Por: Federico Prieto Celi
La doctrina definida por la Iglesia en torno a los seres angélicos afirma que los ángeles existen; son seres de naturaleza espiritual; y fueron creados por Dios al comienzo del tiempo. Los ángeles adoran a Dios, contemplan siempre su rostro y le dan gloria en el cielo. Ello constituye la esencia, perfección y felicidad de los ángeles. Es el estado o situación sobrenatural que llamamos cielo, que consiste en ver, amar y adorar a Dios. Los ángeles, asimismo, desempeñan determinados ministerios de salvación en favor de los hombres, como hemos visto en la historia sagrada en los casos de los arcángeles Miguel, Gabriel y Rafael. Dios asigna a todo hombre un ángel de la guarda o ángel custodio. Desde la infancia a la muerte, la vida humana está rodeada de su custodia y de su intercesión. Como dice San Basilio «cada fiel tiene a su lado un ángel como protector y pastor para conducirlo a la vida» (Eun. 3, 1). La fiesta litúrgica, con misa propia, de los santos ángeles custodios se celebra el dos de octubre de cada año.
También existen los ángeles malos o demonios, que fueron creados buenos, pero se pervirtieron por su propia acción. Los demonios fueron creados por Dios como todos los ángeles: «El diablo y los demás demonios fueron creados por Dios buenos por naturaleza, pero ellos se hicieron malos por sí mismos» (Concilio IV de Letrán). Los demonios han llevado al hombre al pecado: «el hombre pecó por sugestión del diablo». A partir del pecado, los demonios ejercen un cierto dominio sobre la humanidad: el hombre pecador queda de algún modo «bajo el poder de aquel que tiene el imperio de la muerte, es decir, del diablo» (Denzinger-Schönmetzer, 428 y 788). Este dominio es relativo y no implica derecho ninguno del diablo sobre el hombre. Deriva simplemente de una situación que de momento favorece al enemigo de Cristo. La reprobación de los demonios es eterna, no tendrá lugar, debido a una imposibilidad intrínseca de reforma o cambio, ningún tipo de amnistía divina que pudiera eliminar la condición réproba de Satanás y sus ángeles. El castigo de los demonios no es, por tanto, un castigo temporal.
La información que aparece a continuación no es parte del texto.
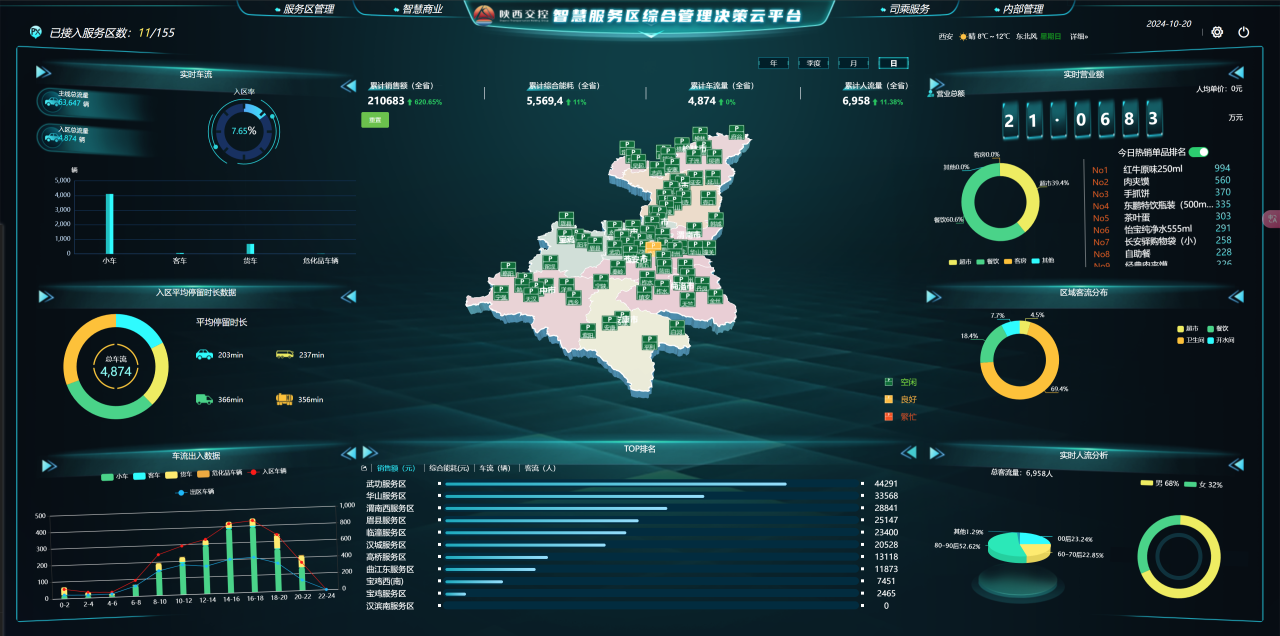Click the green 重置 button
Screen dimensions: 1280x636
375,120
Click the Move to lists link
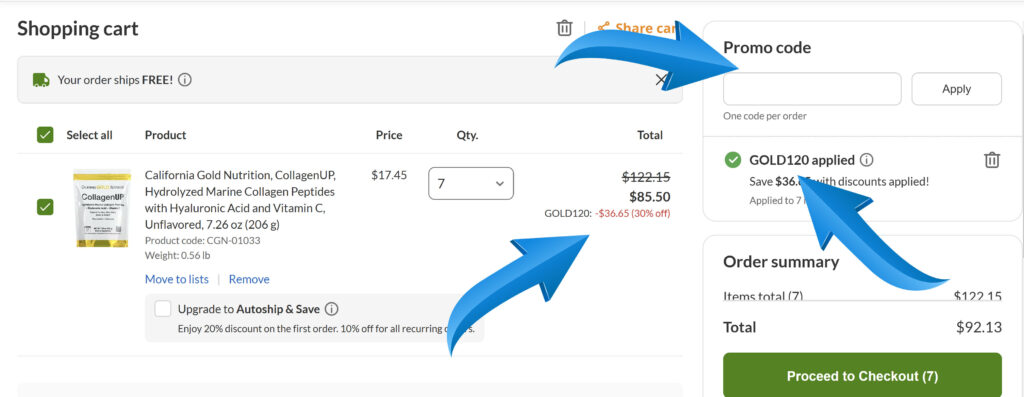 pos(177,279)
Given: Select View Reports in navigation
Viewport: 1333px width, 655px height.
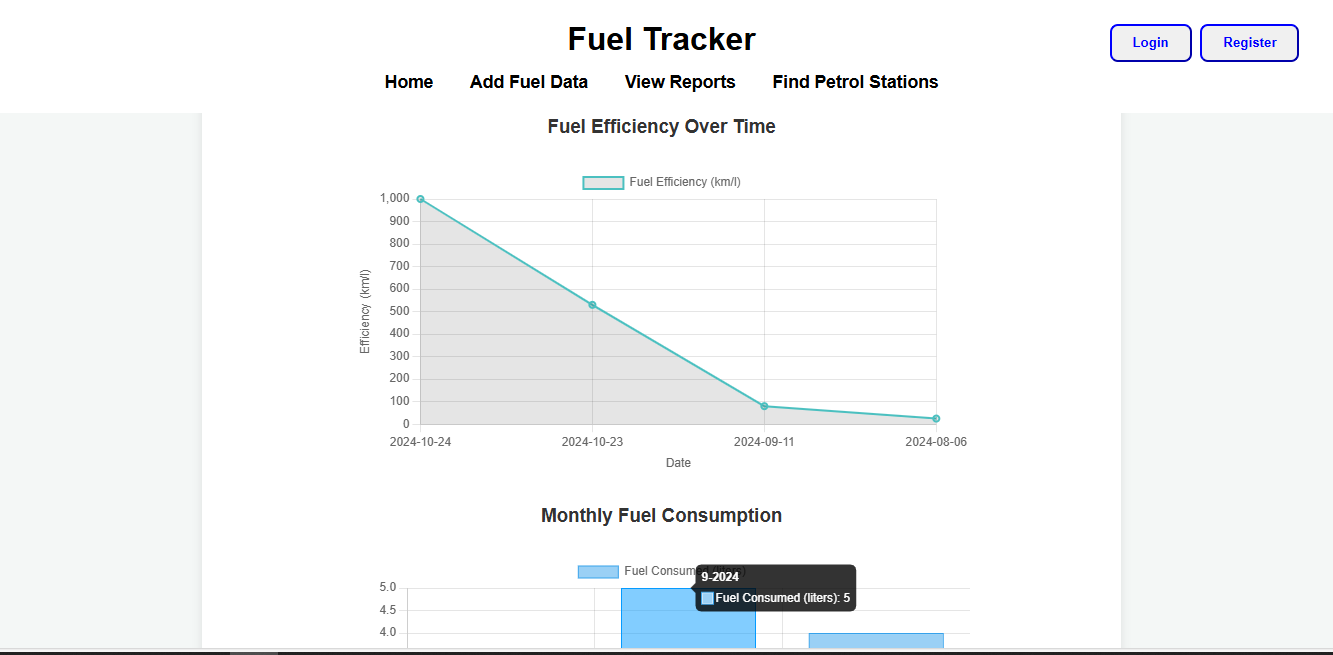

La venida del Reino de Dios es la derrota del reino de Satanás: “Pero si por el Espíritu de Dios expulso yo los demonios, es que ha llegado a vosotros el Reino de Dios” (Mt 12, 28). Los exorcismos de Jesús liberan a los hombres del dominio de los demonios (Lc 8, 26-39). Anticipan la gran victoria de Jesús sobre “el príncipe de este mundo” (Jn 12, 31). Por la Cruz de Cristo será definitivamente establecido el Reino de Dios: “Dios reinó desde el madero de la Cruz” (CIC, 550).
Lucas cuenta que Jesucristo se encontró con un hombre que estaba poseído por unos demonios. Andaba desnudo y vivía entre las tumbas. Cuando el hombre vio a Jesús, cayó ante él, gritando muy fuerte: —¿Qué quieres de mí, Jesús, Hijo del Dios Altísimo? Te suplico que no me atormentes. Es que Jesús ordenaba al espíritu maligno que saliera del hombre. Muchas veces se había apoderado de él y a veces terminaba en la cárcel encadenado de pies y manos, pero el hombre siempre rompía las cadenas. El demonio lo hacía vagar desnudo por lugares solitarios. Entonces Jesús le preguntó: —¿Cómo te llamas? Él contestó:—Legión. Dijo esto porque muchos demonios habían entrado en él. Y ellos le rogaron a Jesús que no les diera orden de irse a la oscuridad eterna. Los demonios rogaron a Jesús que los dejara entrar en unos cerdos que comían en el cerro; y él los dejó. Entonces los demonios salieron del hombre y entraron en los cerdos. Que eran alrededor de dos mil. Todos los cerdos se echaron a correr pendiente abajo por el barranco, cayeron en el lago y se ahogaron. (Mc 5, 1-20). El hombre exorcizado por Jesús quedó sano y libre.